» Your goal
Could you render the material from the line with "The height and width of the screenshot is (276, 491)." to the line with "(303, 159).", both included, as a JSON list of strings with one string per line and blank lines omitted?
++++
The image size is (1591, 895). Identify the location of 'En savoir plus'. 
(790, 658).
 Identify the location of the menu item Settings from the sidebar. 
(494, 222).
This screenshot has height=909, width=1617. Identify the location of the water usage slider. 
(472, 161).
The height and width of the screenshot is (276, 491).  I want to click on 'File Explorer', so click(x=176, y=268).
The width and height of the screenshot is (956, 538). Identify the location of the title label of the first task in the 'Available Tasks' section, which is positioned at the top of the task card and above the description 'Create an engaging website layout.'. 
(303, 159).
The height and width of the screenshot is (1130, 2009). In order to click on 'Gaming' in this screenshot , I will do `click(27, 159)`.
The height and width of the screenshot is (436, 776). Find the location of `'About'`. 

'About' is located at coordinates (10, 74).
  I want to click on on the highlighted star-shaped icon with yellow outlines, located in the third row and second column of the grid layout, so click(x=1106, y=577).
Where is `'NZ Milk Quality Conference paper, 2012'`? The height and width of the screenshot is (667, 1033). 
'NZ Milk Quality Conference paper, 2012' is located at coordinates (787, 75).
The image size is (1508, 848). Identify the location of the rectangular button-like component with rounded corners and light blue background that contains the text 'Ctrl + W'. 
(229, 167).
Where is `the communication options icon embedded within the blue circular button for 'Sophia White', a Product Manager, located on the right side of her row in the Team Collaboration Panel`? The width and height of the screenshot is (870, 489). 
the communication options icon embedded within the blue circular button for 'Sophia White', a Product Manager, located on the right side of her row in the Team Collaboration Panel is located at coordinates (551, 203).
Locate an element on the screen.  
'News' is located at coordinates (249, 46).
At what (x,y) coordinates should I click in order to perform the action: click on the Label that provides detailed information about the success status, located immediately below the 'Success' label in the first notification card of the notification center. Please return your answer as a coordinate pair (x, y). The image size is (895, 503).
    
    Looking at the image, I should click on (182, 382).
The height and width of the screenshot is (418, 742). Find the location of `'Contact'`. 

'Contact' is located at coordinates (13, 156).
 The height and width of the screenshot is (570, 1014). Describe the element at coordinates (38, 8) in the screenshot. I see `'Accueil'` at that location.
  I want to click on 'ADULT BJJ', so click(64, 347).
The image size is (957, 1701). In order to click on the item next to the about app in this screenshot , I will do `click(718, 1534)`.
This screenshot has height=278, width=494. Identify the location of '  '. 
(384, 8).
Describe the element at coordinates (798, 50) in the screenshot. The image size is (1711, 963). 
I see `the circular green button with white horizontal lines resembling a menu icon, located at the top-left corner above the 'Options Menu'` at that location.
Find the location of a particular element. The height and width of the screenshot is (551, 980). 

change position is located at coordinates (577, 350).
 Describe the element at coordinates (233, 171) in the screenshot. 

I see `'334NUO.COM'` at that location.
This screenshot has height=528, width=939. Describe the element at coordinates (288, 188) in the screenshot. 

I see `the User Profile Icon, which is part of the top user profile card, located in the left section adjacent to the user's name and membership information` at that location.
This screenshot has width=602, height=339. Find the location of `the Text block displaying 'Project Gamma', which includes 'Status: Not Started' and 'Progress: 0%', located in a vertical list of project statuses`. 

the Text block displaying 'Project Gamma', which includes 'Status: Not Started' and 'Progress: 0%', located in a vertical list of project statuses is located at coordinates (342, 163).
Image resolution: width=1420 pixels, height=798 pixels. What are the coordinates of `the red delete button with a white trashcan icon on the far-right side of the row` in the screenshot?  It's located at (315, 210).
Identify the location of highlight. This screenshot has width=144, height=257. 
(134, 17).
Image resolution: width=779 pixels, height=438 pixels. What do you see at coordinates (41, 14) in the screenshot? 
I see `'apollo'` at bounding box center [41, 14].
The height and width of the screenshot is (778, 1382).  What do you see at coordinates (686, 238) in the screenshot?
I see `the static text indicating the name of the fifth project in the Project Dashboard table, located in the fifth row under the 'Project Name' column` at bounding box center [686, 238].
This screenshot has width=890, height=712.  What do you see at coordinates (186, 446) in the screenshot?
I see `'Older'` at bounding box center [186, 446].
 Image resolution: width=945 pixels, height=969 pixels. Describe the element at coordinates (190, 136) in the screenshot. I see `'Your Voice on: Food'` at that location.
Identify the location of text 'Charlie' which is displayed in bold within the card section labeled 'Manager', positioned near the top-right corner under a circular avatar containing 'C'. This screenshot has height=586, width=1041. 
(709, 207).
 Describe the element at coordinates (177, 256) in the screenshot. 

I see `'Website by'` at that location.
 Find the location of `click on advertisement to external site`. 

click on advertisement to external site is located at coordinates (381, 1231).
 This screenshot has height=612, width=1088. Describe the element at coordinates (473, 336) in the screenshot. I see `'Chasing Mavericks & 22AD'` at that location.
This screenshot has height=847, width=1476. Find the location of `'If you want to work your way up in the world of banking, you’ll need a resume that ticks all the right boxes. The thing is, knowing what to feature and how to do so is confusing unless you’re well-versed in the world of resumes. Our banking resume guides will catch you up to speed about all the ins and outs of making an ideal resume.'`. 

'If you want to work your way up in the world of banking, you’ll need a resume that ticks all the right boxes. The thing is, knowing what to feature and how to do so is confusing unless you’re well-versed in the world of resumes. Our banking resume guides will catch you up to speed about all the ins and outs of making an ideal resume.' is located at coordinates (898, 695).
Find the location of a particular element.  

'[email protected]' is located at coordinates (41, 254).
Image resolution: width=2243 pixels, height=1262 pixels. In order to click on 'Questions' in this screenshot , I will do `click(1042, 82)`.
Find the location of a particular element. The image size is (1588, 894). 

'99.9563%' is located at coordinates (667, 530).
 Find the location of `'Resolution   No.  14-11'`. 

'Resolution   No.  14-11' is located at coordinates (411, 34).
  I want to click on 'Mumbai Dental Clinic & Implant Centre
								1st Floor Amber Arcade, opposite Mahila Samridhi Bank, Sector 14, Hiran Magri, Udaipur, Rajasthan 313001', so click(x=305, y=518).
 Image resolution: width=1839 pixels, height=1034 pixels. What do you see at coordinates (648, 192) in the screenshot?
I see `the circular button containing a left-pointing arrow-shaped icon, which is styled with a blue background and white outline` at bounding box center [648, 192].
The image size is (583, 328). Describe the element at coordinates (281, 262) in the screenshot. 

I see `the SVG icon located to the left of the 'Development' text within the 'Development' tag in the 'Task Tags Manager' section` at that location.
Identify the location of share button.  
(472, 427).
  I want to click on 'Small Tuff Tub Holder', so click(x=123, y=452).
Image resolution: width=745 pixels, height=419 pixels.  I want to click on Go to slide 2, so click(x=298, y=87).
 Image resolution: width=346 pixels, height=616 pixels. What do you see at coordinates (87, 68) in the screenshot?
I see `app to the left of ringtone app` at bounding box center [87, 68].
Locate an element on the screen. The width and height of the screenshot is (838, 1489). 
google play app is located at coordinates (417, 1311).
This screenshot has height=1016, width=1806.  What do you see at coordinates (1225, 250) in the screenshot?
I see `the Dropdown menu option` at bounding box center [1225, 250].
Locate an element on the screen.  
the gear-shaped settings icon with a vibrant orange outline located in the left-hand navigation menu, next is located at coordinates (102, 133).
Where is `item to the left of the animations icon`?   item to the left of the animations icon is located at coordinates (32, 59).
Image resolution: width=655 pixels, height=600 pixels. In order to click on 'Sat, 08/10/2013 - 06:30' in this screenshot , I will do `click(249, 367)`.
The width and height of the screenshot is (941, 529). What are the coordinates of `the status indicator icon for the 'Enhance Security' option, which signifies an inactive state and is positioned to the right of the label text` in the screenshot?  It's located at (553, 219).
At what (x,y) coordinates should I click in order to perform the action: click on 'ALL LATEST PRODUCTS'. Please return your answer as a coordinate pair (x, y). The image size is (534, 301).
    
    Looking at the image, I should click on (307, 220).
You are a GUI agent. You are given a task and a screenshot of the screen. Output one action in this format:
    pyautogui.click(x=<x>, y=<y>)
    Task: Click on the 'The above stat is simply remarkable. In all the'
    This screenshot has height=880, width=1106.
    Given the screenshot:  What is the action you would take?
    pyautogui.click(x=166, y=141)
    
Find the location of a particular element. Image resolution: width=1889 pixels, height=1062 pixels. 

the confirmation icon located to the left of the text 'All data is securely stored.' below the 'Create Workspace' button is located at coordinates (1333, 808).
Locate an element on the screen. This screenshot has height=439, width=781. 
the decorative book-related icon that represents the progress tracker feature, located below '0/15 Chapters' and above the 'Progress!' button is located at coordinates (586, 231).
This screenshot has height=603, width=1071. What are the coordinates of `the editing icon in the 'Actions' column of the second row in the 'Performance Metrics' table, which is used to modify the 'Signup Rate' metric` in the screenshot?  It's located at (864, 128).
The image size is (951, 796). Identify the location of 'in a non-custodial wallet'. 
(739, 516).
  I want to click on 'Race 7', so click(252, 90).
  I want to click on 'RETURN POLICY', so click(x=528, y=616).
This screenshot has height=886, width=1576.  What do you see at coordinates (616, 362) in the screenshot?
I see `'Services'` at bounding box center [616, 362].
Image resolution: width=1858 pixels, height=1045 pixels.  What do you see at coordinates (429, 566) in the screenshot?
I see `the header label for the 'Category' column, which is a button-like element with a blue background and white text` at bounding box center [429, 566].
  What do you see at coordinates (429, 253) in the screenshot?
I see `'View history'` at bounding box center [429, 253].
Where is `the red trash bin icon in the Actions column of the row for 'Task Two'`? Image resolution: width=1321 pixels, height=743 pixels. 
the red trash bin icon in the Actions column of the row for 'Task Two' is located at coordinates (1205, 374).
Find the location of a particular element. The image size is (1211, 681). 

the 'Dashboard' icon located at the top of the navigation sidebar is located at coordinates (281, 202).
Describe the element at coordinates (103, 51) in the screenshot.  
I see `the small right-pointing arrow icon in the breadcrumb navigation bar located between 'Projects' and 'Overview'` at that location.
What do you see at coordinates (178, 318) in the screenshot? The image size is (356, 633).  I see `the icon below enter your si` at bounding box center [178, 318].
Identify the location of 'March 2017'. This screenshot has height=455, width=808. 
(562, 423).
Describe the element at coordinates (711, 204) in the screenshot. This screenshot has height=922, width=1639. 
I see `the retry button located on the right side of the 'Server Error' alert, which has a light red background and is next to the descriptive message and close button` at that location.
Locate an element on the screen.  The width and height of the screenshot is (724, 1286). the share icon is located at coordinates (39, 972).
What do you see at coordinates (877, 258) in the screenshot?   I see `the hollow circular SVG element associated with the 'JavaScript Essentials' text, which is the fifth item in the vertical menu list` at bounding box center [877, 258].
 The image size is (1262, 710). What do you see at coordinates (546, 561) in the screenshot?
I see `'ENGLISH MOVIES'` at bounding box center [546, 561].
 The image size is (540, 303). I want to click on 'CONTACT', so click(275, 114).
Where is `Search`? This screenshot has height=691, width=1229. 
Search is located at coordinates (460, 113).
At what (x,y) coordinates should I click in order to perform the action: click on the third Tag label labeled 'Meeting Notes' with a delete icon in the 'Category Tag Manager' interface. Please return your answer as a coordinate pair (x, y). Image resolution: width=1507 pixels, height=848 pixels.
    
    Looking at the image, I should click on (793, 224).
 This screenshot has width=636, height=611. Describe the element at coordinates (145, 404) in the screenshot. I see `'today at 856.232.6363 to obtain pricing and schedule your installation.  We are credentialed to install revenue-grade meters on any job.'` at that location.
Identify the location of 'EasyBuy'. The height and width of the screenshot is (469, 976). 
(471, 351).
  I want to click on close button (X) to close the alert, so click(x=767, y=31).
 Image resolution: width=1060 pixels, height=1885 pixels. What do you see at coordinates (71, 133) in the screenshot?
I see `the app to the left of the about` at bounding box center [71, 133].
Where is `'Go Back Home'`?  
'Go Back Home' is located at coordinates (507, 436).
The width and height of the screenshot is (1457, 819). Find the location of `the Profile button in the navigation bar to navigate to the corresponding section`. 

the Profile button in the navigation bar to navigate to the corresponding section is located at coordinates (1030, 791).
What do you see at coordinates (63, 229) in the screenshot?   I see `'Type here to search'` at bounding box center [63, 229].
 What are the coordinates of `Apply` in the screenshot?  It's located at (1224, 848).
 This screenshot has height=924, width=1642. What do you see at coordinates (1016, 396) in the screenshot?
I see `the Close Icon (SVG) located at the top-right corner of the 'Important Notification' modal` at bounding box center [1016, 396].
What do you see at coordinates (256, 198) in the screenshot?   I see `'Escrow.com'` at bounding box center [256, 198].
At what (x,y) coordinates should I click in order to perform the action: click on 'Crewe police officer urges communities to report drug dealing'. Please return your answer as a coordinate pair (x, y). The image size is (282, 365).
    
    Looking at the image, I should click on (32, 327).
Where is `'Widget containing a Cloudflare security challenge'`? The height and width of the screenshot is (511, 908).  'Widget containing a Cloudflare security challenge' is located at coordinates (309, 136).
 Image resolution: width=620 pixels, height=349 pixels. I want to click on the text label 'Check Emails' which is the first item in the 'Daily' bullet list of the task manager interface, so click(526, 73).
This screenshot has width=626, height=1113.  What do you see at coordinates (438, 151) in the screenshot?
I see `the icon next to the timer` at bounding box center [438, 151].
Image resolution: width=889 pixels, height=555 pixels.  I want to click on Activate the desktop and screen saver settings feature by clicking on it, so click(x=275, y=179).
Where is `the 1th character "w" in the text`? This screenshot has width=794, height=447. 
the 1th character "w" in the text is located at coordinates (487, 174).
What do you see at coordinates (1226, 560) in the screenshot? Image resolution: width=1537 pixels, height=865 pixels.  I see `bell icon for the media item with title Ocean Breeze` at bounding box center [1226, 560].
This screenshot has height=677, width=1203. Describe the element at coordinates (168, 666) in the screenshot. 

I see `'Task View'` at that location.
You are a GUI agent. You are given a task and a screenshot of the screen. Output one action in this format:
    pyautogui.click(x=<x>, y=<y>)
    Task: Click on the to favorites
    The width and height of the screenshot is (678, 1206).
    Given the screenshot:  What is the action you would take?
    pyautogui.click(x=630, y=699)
++++
» Solution
[
  "The height and width of the screenshot is (276, 491).  I want to click on 'File Explorer', so click(x=176, y=268).",
  "The width and height of the screenshot is (956, 538). Identify the location of the title label of the first task in the 'Available Tasks' section, which is positioned at the top of the task card and above the description 'Create an engaging website layout.'. ",
  "(303, 159)."
]